Your objective — From the entries, return every line where the string "agent" shows up.

Listed entries —
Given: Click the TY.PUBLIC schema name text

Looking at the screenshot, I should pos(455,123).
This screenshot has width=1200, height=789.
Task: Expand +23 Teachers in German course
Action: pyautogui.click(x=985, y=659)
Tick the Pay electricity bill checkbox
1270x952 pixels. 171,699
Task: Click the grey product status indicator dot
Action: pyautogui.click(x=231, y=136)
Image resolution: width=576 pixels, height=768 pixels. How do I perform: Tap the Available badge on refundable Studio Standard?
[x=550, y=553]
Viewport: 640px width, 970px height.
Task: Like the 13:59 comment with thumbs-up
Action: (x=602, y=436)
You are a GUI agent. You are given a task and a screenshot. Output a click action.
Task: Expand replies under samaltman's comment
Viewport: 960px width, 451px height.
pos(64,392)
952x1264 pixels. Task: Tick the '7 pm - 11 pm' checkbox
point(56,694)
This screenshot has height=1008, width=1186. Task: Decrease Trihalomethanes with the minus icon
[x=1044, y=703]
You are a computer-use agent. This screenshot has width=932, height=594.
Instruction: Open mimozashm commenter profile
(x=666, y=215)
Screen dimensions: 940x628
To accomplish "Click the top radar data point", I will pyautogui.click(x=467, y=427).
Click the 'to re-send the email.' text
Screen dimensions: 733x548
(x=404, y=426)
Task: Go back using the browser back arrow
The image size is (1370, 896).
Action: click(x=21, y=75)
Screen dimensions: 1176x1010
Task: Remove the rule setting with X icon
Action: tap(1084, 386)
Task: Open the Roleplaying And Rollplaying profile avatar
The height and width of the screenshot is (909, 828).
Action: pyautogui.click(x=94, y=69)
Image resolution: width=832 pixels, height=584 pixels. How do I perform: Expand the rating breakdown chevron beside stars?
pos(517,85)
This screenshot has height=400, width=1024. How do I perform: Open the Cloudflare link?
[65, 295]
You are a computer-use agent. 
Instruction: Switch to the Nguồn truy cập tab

Answer space —
You are a GUI agent. You are given a task and a screenshot. Output a click action.
You are a computer-use agent. This screenshot has width=932, height=594.
You are a computer-use agent. 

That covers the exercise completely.